Reputation: 9742
I just upgraded to XCode 7 recently, forcing me to upgrade OCMock so that I have support for x64 architectures. Apparently a change was made in OCMock which does not allow for a previously mocked object to be remocked-- in other words, I had a helper method that did something like this:
-(MyObject *)getObject {
Factory *factory = [self.dependencyInjector getInstance:factory];
id mockFactory = [OCMockObject partialMockForObject:factory];
[[[mockFactory stub] andReturn:@"important-value"] thing];
return [[MYObject alloc] initWithFactory:mockFactory];
}
This worked fine previously, but apparently there was a change to OCMockObject to not allow a re-mocking of an already mocked object. Since the factory object returned by the injector is effectively a singleton, subsequent calls to the getObject method is calling partialMockForObject: on it multiple times and this now throws an exception "Another mock is already associated with object".
Is there any way to make OCMock not throw an error? I tried calling stopMocking on the object prior to mocking it, but that does not fix this issue. The only way around it was to do something like:
-(MyObject *)getObject {
if (!self.mockFactory) {
Factory *factory = [self.dependencyInjector getInstance:factory];
id mockFactory = [OCMockObject partialMockForObject:factory];
[[[mockFactory stub] andReturn:@"important-value"] thing];
self.mockFactory = mockFactory;
}
return [[MYObject alloc] initWithFactory:self.mockFactory];
}
which is really annoying to have to do...
Upvotes: 0
Views: 1322
Reputation: 315
I ran into this issue and it turned out to be a race condition.

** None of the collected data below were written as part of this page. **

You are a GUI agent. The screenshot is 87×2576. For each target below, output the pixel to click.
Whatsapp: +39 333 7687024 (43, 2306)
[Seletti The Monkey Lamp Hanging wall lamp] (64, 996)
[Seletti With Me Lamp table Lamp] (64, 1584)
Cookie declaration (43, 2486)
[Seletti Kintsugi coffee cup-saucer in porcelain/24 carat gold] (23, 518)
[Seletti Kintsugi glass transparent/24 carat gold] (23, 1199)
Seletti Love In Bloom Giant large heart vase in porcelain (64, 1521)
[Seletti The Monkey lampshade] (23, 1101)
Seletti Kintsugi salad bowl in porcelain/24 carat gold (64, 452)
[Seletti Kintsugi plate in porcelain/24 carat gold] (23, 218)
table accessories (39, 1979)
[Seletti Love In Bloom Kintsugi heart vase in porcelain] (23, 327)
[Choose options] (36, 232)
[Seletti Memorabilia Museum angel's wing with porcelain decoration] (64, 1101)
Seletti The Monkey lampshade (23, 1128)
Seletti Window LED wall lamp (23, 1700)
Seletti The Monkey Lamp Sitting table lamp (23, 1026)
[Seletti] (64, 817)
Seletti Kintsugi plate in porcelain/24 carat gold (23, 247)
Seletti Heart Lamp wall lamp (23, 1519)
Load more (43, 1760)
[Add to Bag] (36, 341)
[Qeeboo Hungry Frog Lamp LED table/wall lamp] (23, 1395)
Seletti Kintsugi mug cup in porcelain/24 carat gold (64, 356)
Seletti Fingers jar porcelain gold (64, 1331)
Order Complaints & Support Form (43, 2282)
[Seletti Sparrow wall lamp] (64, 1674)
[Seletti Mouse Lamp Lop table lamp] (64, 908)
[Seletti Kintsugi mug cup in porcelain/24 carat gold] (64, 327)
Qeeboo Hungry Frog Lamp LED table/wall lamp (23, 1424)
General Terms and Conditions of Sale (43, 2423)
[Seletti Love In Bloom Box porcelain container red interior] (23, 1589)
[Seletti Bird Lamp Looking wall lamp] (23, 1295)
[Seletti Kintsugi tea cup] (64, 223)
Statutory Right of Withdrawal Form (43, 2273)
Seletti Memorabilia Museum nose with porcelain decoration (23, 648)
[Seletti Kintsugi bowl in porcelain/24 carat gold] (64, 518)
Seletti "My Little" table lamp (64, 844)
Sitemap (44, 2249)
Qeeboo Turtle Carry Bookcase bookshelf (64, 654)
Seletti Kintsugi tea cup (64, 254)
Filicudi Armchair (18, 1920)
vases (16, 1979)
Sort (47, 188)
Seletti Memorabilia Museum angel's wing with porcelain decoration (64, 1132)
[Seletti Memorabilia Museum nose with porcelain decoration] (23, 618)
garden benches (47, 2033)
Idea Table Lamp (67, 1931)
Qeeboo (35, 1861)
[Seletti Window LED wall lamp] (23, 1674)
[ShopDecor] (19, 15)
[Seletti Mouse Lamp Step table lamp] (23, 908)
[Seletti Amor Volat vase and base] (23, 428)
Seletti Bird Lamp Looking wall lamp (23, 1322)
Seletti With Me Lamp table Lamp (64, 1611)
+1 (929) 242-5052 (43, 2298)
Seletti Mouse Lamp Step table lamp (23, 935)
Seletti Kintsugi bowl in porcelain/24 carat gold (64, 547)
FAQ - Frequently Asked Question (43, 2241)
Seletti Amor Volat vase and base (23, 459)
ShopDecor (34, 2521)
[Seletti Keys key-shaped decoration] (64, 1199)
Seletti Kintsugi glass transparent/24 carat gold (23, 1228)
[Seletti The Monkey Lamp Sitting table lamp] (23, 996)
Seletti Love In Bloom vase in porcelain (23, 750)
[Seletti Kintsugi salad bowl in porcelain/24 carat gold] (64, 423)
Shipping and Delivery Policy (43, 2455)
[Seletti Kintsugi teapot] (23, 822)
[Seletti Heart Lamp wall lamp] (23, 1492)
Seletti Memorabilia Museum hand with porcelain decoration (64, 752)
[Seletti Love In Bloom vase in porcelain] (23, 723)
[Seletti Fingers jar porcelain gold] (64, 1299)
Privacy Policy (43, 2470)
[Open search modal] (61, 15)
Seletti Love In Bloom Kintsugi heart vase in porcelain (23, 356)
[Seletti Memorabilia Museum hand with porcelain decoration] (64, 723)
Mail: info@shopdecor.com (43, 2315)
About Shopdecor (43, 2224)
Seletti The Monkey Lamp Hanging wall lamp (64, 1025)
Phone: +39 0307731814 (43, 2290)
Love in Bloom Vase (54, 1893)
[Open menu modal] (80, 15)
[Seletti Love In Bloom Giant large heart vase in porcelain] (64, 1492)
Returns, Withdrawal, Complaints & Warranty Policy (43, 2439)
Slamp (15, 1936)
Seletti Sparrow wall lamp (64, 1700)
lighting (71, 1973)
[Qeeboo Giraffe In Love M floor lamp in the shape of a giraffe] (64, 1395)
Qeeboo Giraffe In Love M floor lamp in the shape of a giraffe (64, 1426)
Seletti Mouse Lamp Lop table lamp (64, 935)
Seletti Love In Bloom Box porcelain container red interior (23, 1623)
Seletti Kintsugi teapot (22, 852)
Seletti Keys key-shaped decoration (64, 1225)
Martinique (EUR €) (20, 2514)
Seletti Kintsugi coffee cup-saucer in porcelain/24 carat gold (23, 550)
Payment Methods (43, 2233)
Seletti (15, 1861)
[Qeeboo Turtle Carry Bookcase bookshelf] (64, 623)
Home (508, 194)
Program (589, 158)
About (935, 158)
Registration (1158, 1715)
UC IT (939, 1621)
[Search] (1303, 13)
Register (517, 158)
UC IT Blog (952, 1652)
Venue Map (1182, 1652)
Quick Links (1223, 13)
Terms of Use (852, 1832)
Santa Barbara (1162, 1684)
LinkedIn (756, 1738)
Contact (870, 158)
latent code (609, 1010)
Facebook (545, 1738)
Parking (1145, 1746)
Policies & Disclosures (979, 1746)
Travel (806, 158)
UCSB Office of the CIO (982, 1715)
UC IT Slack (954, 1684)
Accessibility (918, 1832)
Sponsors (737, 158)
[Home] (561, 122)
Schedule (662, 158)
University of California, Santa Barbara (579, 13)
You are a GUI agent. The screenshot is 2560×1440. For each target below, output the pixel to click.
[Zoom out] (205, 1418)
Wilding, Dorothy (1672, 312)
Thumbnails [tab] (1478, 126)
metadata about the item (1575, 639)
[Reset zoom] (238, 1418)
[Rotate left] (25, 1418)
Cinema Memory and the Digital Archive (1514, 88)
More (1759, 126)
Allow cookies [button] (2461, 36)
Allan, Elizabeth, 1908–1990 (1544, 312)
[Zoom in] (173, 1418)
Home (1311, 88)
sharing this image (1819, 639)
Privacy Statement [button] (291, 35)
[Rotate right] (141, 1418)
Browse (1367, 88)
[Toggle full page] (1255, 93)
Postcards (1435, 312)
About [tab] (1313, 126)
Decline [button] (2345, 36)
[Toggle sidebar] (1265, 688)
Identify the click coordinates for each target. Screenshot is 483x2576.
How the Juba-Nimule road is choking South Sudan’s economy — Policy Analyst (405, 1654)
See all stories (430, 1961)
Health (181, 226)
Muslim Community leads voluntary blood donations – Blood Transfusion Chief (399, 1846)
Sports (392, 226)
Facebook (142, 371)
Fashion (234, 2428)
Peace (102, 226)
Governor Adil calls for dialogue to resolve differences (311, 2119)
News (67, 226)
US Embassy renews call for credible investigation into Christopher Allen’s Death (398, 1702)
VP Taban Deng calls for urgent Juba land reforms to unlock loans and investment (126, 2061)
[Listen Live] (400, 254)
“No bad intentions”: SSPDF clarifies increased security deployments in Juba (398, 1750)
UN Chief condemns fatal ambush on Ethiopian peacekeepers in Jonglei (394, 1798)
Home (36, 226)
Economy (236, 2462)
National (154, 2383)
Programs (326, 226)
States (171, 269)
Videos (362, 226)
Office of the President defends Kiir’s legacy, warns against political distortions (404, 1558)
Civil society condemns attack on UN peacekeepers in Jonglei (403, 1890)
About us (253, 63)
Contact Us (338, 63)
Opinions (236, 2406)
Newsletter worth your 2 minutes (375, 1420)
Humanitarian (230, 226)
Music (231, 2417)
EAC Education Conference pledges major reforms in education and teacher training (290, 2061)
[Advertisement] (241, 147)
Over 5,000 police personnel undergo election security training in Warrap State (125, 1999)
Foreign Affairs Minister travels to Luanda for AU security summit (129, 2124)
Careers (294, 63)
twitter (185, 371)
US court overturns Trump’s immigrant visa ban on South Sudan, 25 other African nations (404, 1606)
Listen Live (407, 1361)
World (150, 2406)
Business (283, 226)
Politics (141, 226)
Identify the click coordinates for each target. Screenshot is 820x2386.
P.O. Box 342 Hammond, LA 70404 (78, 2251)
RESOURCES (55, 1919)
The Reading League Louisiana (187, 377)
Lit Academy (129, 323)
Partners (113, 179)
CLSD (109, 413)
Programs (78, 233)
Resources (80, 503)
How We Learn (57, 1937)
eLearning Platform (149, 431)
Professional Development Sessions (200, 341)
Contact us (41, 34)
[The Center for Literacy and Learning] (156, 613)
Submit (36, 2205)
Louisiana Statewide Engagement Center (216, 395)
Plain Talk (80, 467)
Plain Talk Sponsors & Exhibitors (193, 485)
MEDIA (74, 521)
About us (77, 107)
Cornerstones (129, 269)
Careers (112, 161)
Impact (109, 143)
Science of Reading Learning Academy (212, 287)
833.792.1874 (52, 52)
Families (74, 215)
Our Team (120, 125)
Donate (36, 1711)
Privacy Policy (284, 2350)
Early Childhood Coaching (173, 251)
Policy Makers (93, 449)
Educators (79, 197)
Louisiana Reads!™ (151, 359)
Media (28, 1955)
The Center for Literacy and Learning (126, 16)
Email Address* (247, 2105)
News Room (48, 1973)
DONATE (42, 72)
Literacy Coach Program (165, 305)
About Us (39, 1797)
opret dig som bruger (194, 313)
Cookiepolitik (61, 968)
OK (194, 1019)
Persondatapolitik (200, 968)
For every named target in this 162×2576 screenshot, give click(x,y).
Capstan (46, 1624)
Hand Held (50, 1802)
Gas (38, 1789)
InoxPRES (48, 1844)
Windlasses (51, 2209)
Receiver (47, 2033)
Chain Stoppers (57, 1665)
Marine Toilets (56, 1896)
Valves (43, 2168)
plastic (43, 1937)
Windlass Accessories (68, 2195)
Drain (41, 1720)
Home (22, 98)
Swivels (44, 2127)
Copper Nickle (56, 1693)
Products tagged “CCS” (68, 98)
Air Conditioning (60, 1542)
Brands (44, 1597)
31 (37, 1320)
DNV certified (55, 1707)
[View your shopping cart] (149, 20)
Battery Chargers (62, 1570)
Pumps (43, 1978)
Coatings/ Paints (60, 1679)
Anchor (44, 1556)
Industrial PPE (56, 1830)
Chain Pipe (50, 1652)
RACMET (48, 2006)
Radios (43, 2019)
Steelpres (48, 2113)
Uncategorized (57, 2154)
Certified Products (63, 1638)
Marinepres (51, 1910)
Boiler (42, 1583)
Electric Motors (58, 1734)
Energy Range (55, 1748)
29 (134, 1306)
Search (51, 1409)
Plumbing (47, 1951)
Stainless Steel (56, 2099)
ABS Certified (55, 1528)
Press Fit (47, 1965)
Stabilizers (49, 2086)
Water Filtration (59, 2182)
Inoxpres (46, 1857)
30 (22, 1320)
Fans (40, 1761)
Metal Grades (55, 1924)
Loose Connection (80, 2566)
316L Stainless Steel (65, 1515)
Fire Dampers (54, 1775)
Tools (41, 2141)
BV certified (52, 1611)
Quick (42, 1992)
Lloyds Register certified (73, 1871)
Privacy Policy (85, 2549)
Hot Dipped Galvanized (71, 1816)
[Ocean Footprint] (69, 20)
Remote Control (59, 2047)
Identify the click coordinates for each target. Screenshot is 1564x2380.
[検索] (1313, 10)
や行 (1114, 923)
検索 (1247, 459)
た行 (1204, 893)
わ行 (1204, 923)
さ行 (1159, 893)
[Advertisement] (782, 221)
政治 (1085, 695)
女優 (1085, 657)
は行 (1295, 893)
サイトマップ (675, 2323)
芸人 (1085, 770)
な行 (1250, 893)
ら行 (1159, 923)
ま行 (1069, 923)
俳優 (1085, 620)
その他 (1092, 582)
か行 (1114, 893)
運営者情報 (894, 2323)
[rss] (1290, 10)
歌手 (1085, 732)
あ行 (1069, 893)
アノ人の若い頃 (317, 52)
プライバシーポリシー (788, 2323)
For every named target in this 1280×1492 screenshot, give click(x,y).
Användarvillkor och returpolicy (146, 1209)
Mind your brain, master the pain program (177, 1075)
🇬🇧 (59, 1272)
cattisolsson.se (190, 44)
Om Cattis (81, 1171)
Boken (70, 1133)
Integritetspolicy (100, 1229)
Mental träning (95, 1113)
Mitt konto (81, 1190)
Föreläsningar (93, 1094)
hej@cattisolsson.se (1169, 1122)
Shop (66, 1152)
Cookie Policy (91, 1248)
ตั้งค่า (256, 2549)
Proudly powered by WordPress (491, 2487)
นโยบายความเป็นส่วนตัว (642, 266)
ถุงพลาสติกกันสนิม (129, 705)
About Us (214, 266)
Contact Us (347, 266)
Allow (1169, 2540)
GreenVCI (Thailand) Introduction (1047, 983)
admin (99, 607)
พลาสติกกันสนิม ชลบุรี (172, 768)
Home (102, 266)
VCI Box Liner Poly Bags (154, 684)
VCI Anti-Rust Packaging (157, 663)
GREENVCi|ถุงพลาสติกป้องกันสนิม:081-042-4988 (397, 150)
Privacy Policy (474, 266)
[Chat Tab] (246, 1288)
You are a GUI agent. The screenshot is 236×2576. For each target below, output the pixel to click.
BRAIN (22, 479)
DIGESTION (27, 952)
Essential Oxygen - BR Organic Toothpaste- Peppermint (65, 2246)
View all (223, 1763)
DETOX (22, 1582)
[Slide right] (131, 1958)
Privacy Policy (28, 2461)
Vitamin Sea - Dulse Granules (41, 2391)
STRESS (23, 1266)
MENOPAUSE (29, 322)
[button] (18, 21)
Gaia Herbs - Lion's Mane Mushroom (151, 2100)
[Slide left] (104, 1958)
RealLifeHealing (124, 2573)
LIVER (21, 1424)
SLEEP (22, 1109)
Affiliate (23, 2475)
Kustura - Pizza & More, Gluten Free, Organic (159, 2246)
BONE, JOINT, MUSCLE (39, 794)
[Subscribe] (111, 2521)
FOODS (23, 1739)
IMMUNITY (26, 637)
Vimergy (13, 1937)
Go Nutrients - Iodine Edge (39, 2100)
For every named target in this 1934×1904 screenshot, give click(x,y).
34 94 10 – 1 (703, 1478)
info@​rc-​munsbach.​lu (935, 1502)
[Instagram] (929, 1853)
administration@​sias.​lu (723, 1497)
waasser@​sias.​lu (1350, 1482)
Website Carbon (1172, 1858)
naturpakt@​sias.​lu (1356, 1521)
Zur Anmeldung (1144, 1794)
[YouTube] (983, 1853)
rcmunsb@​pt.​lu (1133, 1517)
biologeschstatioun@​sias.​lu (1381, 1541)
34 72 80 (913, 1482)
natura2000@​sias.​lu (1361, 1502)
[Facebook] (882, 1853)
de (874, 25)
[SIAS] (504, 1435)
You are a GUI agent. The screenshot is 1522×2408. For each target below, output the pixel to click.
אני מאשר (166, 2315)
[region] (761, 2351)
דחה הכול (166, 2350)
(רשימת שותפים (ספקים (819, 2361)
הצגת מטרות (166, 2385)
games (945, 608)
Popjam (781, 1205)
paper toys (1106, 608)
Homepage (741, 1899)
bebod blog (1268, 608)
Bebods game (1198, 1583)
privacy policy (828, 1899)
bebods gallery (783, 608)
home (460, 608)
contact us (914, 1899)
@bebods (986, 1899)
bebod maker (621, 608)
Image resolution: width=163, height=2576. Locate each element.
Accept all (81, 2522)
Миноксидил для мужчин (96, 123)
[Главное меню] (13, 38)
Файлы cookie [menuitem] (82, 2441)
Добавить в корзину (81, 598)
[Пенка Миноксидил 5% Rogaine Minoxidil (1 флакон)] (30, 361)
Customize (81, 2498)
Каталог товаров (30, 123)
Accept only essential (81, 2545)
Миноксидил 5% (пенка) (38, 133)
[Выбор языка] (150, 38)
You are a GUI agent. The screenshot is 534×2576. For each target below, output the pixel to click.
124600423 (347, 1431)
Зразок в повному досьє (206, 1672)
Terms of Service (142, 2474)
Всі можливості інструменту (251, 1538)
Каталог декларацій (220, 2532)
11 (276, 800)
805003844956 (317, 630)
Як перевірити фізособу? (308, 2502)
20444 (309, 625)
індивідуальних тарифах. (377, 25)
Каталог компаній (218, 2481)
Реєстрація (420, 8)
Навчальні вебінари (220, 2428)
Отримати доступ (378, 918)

The mock was instantiated using a common factory that was injected into a class under test. The class under test performed some action and then called the factory to create the mock object on a global queue without any consistent thread specified.
The solution I went with was to create a static instance of the mocked object and reuse it throughout my tests.
Upvotes: 0
Reputation: 3014
Looking at the code as it is today, the implementation of stopMocking
explicitly resets the associated object (https://github.com/erikdoe/ocmock/blob/dd5599695dcc50afe4d6bdff509ed3cbe389c667/Source/OCMock/OCPartialMockObject.m#L80). I'm at a loss how calling stopMocking
doesn't solve the problem. Can you build a debug version of OCMock and set a breakpoint at the line highlighted above and see whether it's called?